EXERCISE 1
According to the USS Lapwing text, how many people made up the ship's complement?
EXERCISE 2
Write what comes next in the USS Lapwing text, starting after its last sentence.

EXTRACT PROVIDED
*** Block opens ***
General characteristics
- Class & type: Lapwing-class minesweeper
- Displacement: 950 long tons (965 t)
- Length: 187 ft 10 in (57.25 m)
- Beam: 35 ft 6 in (10.82 m)
- Draft: 9 ft 10 in (3.00 m)
- Speed: 14 knots (26 km/h; 16 mph)
- Complement: 78
- Armament: 2 × 3 in (76 mm) guns

= USS Lapwing (AM-1) =

Minesweeper of the United States Navy

USS Lapwing (AM-1/AVP-1) was the lead ship of her class of minesweeper – the first minesweeper of the United States Navy. She was named after a bird, the lapwing, an abundant crested plover (Vanellus vanellus) of Europe, Asia, and northern Africa, noted for its slow, irregular, flapping flight and its shrill wailing cry.
*** Block closes ***
Collected data:
*** Block opens ***
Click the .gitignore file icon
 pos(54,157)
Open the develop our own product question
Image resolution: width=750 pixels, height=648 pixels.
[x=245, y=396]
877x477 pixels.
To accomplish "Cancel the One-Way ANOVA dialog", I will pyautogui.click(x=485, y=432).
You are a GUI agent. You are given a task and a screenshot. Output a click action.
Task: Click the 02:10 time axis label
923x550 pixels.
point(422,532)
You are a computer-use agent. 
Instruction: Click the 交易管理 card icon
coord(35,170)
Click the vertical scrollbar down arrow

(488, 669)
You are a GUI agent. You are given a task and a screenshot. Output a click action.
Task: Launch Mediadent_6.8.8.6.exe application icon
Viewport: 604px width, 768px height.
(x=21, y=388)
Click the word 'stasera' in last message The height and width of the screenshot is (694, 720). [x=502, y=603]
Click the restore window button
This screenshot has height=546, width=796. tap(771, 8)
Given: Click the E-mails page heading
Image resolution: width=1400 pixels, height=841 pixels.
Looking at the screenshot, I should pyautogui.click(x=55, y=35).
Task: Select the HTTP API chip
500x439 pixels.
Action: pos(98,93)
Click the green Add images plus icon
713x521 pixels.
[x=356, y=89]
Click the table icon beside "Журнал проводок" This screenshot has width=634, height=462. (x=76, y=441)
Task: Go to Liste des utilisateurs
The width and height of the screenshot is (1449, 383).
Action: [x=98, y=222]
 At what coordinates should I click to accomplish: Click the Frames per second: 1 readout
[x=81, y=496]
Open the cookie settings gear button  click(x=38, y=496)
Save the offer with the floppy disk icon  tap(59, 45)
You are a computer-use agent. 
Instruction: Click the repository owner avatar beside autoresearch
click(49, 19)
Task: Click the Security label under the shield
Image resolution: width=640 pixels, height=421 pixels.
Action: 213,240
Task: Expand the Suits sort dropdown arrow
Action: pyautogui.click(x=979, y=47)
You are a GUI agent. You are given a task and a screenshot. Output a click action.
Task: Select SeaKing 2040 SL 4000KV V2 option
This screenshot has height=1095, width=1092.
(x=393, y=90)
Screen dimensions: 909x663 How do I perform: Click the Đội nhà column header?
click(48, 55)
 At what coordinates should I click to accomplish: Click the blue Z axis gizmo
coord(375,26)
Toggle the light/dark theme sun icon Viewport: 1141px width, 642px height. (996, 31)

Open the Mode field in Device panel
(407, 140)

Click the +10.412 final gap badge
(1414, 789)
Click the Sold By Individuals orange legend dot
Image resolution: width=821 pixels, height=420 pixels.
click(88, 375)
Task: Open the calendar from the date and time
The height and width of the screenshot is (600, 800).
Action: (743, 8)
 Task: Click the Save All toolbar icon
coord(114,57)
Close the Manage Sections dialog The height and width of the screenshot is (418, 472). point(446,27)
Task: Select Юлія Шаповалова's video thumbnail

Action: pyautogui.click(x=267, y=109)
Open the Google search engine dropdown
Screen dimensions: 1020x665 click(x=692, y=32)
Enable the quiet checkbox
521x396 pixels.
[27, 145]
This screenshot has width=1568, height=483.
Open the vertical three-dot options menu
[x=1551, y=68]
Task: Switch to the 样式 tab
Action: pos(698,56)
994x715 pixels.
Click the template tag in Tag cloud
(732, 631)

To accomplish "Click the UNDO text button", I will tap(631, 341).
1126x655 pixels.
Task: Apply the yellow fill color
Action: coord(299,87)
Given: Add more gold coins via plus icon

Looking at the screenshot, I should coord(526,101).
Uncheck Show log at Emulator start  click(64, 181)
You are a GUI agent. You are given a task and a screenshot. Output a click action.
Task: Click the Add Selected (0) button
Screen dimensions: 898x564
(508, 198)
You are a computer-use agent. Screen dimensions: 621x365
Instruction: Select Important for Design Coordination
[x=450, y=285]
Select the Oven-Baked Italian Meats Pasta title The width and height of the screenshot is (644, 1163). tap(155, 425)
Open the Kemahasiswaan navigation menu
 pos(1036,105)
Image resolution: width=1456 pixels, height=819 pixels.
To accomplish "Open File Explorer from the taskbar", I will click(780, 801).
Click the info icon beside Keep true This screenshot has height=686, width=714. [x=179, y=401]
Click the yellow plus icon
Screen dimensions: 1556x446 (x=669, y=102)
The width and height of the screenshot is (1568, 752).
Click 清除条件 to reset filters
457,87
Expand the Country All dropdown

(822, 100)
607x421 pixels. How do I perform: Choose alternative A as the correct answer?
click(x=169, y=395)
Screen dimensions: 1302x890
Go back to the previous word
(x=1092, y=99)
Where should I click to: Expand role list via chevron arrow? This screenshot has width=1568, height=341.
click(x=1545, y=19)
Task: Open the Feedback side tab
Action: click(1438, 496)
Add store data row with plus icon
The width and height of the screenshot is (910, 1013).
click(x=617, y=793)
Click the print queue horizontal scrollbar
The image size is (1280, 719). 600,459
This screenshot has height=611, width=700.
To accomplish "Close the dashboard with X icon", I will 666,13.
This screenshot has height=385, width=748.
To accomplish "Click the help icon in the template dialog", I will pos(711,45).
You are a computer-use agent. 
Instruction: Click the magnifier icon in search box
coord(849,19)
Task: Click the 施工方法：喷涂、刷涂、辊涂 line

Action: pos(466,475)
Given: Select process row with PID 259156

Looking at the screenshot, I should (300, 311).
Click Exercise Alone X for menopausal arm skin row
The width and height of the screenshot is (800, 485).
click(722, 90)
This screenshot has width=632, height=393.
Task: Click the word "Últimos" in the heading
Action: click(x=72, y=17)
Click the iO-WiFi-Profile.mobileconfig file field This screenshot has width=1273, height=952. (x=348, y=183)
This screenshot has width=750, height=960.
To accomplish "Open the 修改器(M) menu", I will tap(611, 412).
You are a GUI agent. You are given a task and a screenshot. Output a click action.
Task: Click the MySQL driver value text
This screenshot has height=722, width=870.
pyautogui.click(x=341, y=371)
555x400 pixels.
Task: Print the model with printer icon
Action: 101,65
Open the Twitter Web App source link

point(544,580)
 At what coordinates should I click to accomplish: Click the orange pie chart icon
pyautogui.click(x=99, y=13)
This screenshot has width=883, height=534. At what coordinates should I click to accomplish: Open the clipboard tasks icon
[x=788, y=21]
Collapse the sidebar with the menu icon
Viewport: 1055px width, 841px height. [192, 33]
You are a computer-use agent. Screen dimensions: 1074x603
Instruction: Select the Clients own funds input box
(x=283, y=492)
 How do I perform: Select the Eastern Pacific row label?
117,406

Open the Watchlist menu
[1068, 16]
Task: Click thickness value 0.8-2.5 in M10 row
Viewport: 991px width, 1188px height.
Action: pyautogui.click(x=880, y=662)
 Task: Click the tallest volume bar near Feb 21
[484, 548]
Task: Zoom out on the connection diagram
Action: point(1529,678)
*** Block closes ***
EXERCISE ANSWER 1
78

EXERCISE ANSWER 2
Lapwing was laid down 25 October 1917 by Todd Shipyard Co., New York; launched 14 March 1918; sponsored by Miss Agnes Forshew Schlegel; and commissioned 12 June 1918.

== World War I minesweeping operations ==
Following several convoy escort cruises to Halifax, Lapwing departed New London, Connecticut, 26 September 1918 for Europe. Assigned to the North Sea mine barrage, the minesweeper removed 2,160 mines from British waters between June and September 1919.

Upon her return to the United States, she was dispatched to the West Coast, arriving San Diego on 21 October 1920. Sailing for Pearl Harbor in January 1921, Lapwing engaged in minesweeping operations in Hawaiian waters until she decommissioned 11 April 1922.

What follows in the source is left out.